Provided records:
----

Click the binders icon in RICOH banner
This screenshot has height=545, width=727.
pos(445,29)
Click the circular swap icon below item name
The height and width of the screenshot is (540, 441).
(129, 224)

----

In the listing above, find each line with "icon" and copy it.

Output for this task:
Click the binders icon in RICOH banner
Click the circular swap icon below item name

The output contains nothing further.